Уперев локти в крышку скрипучего обеденного столика на двоих, Лина крепко сжала зубами сустав указательного пальца. Поверхность стола была покрыта многочисленными следами кухонного ножа — и Лина сейчас словно впервые увидела это.
Стряхнув оцепенение, она внезапно поднялась, прогнувшись всем телом, и, отведя ладони к затылку, коротким движением подбросила вверх плотную массу распущенных волос, наполняя их воздухом, давая дышать. Этот жест был так стремителен и нетерпелив, словно она освобождалась от надоевшей душной одежды.
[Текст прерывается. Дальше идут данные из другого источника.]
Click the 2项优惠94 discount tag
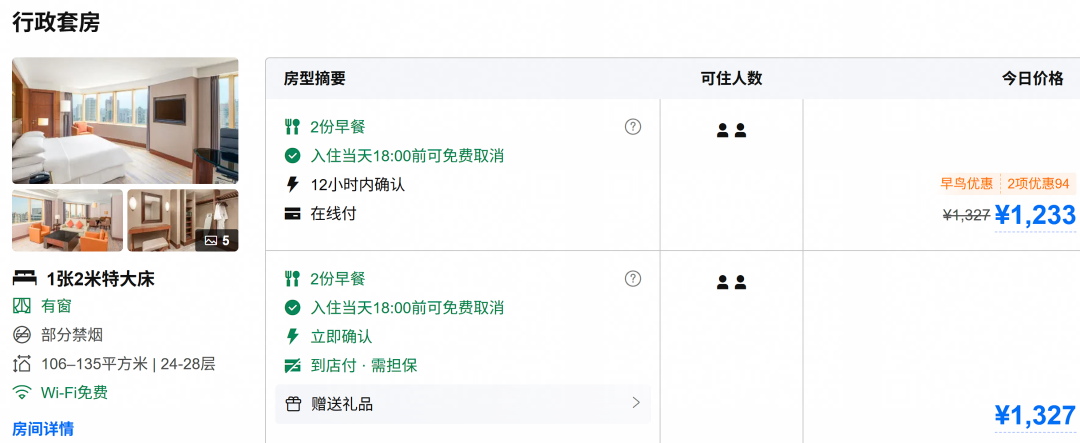Viewport: 1080px width, 443px height. click(1038, 184)
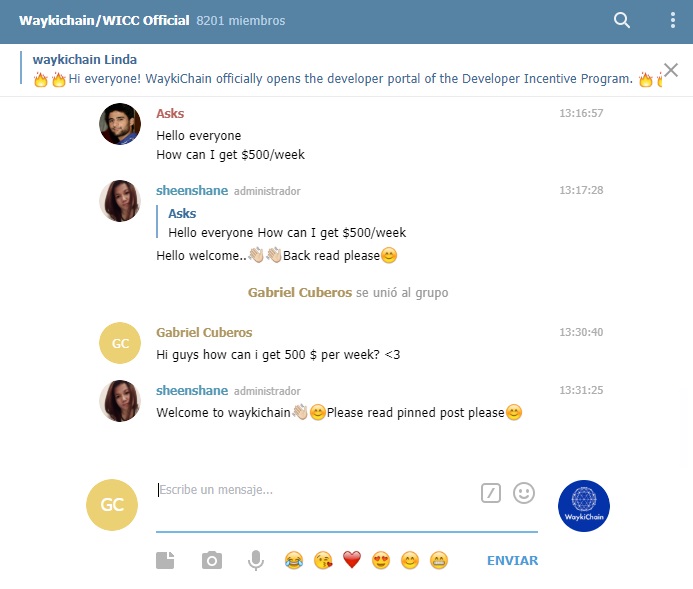Insert the tears of joy emoji
This screenshot has width=693, height=589.
tap(294, 560)
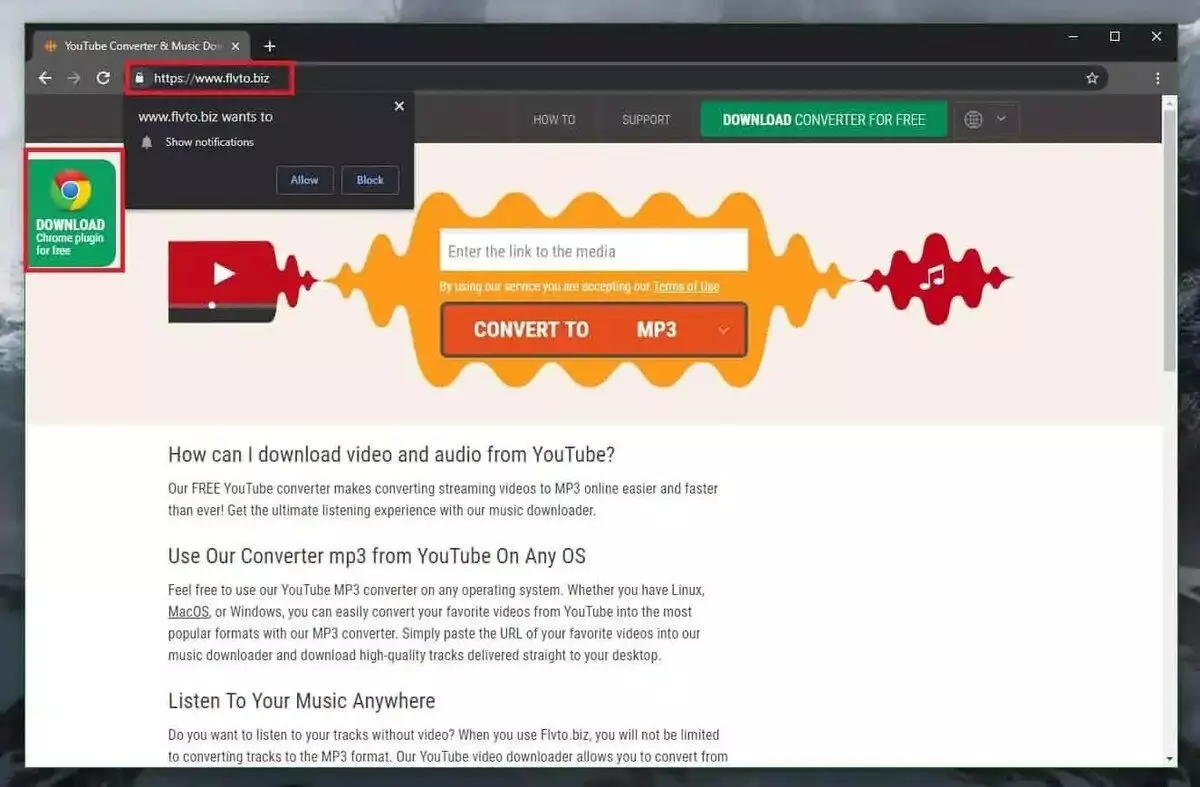Open the Chrome three-dot menu

click(1158, 78)
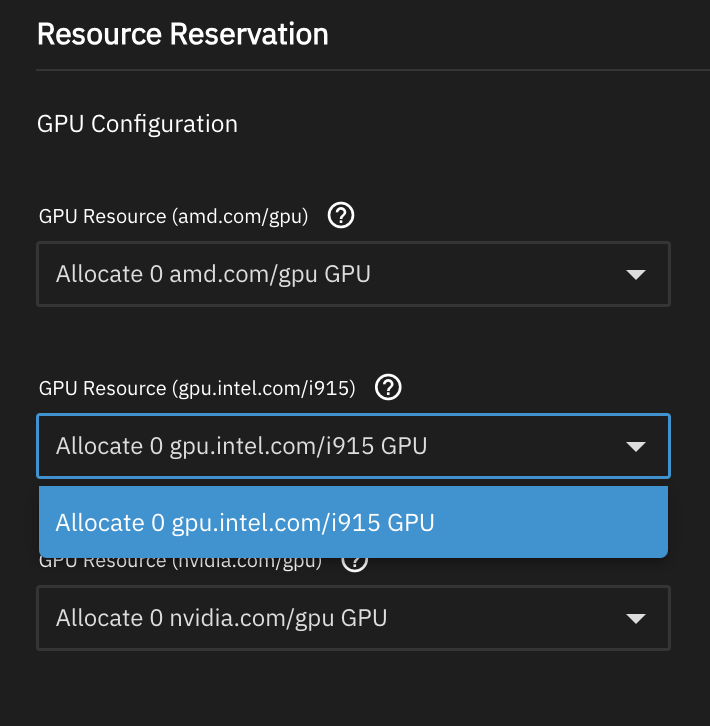Click the partially hidden nvidia.com/gpu resource label
710x726 pixels.
[180, 563]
Встреча с Марком назначена на три у главного входа ВДНХ, а уже около часу. Следовало поторопиться. Немного поколебавшись, Лина решила надеть темный тонкий свитер с глухим воротом, узкую, до щиколоток, черную юбку с кожаной пуговицей, прихватывающей разрез у колена, и единственные туфли, еще сохранившие приличный вид, — перламутрово-зеленые, с тяжелой пряжкой, английские, подаренные Манечкой из каких-то тайно скопленных денег. Обнаружив, что этот наряд несколько не соответствует плащу из серо-голубой замши, купленному после отчаянного торга в турецкой лавчонке пригорода Софии, Лина махнула рукой. Выбирать все равно не приходилось.
И почему, собственно, она должна придавать такое значение этой встрече?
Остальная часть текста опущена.